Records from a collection
☆ ☆ ☆ ☆ ☆ ☆ ☆

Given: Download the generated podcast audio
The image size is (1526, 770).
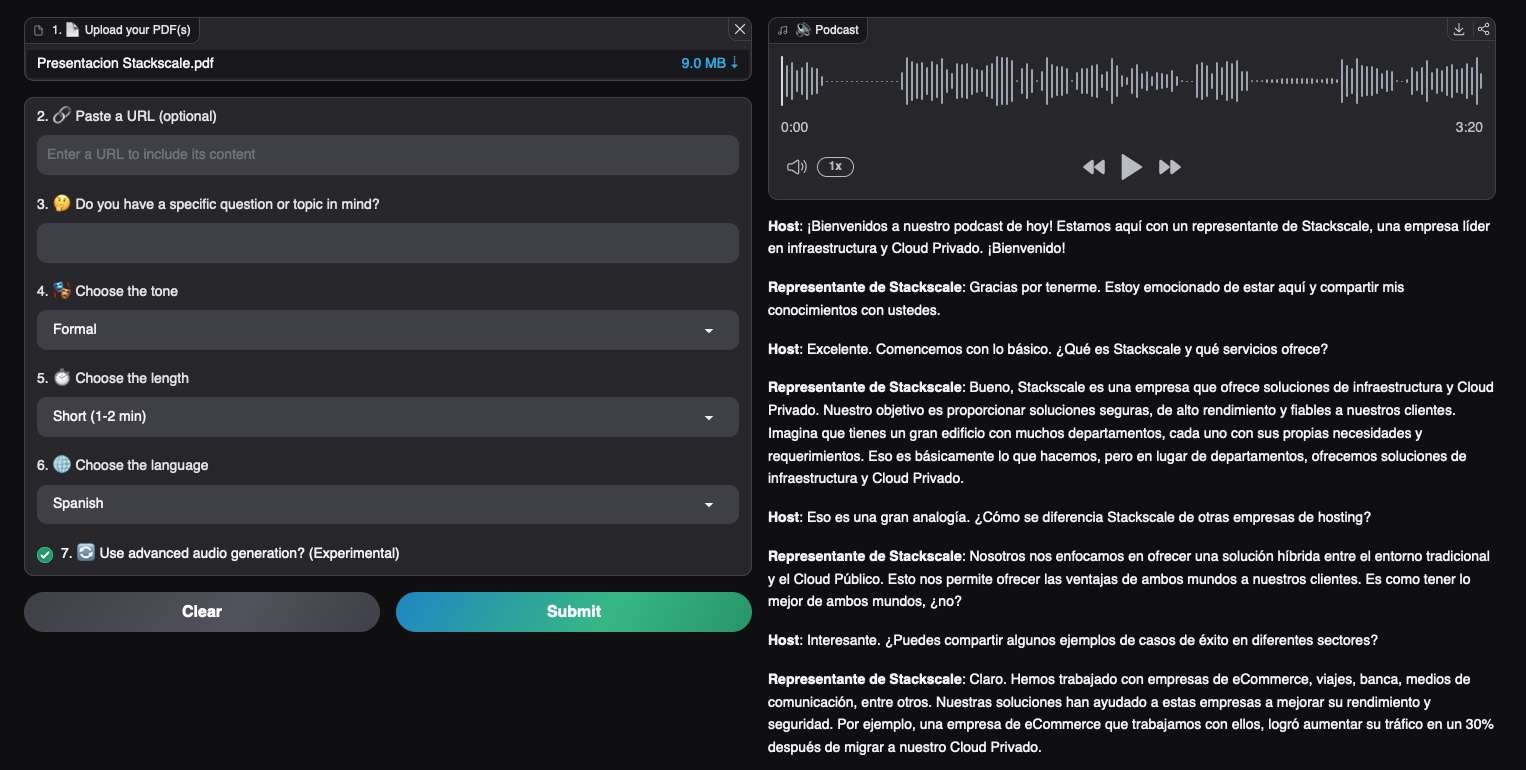Looking at the screenshot, I should click(x=1459, y=30).
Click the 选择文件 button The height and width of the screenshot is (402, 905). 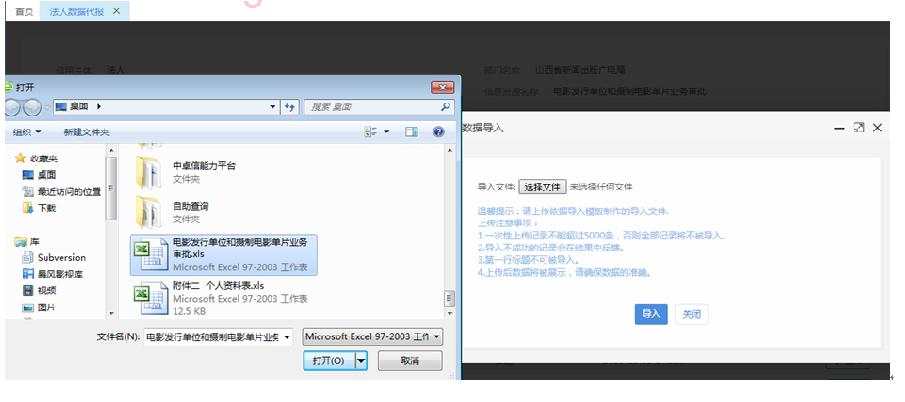543,187
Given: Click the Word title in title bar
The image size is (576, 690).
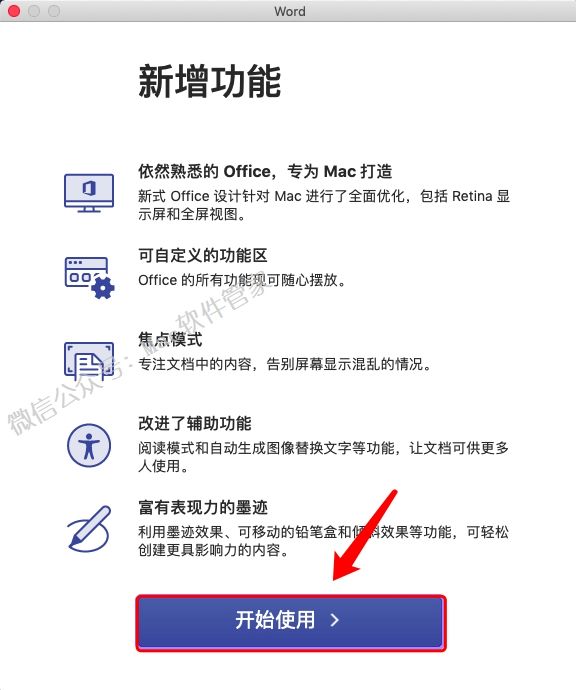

☆ ☆ ☆ ☆ ☆ ☆ ☆

■ REQUIRED ACTION:
Would you copy out each line of the records above where the word "Given" occurs?

■ EXERCISE RESULT:
Given: Download the generated podcast audio
Given: Click the Word title in title bar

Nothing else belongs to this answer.